Databricks Community

dnz · ‎07-31-2024

Hello Databricks Community,

I’m experiencing performance issues with the OPTIMIZE command when migrating historical data into a table with liquid clustering. Specifically, I am processing one year’s worth of data at a time. For example:

The OPTIMIZE command for the 2021 data took approximately 28 hours to complete.
The same command for 2020, with similar data volume on the same cluster (27 m7gd.2xlarge machines), completed within 12 hours.

The schema of the data has not changed over these years, so it’s puzzling why there is such a significant difference in processing times for similar data volumes.

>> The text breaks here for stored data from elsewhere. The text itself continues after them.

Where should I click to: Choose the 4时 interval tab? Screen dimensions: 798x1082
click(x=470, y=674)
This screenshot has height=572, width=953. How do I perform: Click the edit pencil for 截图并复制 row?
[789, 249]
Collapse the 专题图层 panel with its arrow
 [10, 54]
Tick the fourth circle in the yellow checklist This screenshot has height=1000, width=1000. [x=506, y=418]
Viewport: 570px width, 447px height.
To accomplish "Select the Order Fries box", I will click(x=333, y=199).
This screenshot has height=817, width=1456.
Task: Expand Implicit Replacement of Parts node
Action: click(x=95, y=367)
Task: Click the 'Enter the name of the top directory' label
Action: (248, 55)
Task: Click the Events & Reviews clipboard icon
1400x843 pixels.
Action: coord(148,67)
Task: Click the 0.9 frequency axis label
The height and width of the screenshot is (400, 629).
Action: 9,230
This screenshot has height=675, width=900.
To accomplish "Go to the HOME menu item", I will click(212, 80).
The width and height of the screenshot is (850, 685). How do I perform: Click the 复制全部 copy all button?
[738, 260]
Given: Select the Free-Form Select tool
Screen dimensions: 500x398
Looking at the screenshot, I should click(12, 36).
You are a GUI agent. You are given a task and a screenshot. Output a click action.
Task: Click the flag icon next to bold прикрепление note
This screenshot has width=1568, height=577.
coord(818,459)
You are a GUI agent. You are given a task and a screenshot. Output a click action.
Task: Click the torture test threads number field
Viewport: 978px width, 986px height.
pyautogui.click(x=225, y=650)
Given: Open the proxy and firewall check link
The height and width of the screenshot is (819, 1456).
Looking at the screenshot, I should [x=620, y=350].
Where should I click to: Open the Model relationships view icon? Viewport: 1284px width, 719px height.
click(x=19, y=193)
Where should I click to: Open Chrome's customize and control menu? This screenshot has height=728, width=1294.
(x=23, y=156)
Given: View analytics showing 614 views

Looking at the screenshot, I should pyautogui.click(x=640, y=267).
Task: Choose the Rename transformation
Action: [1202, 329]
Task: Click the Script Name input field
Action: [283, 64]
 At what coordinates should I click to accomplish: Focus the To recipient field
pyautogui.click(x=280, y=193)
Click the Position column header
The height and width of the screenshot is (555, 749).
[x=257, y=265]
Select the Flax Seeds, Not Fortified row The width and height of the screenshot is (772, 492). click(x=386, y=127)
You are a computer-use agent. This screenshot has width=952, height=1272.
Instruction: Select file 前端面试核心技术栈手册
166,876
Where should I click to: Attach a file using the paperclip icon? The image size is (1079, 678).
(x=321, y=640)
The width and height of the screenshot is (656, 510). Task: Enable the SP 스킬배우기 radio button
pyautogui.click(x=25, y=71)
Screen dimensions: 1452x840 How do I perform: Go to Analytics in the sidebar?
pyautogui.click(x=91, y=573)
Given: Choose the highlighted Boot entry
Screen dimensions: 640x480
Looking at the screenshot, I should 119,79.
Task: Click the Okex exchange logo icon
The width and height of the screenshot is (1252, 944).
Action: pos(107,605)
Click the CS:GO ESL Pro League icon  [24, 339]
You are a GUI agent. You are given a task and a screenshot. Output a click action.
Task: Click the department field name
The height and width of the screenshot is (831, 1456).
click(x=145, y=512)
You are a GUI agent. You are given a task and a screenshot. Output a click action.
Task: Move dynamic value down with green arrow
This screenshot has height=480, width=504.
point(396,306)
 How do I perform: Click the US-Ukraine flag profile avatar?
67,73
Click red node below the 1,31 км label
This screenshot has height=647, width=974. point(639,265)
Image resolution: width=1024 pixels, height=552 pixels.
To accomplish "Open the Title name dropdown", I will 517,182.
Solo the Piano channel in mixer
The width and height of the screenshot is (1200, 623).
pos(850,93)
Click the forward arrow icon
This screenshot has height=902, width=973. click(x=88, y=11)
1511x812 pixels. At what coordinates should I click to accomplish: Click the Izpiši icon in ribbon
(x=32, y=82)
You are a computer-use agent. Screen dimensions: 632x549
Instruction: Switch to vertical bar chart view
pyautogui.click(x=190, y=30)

Recently, we switched to r6g.2xlarge instances as per recommendations. Currently, the OPTIMIZE command for the 2023 data has been running for over 30 hours without completion. This is on a cluster with 23 nodes (r6g.2xlarge machines), processing approximately 35 billion rows and 3.3 TB of data on disk. All the cluster metrics are well within limits.

Here are a few specifics:

The cluster has 4 keys.
I verified the size of the data chunks by loading data into a temporary table and checking the size using the DESCRIBE TABLE command.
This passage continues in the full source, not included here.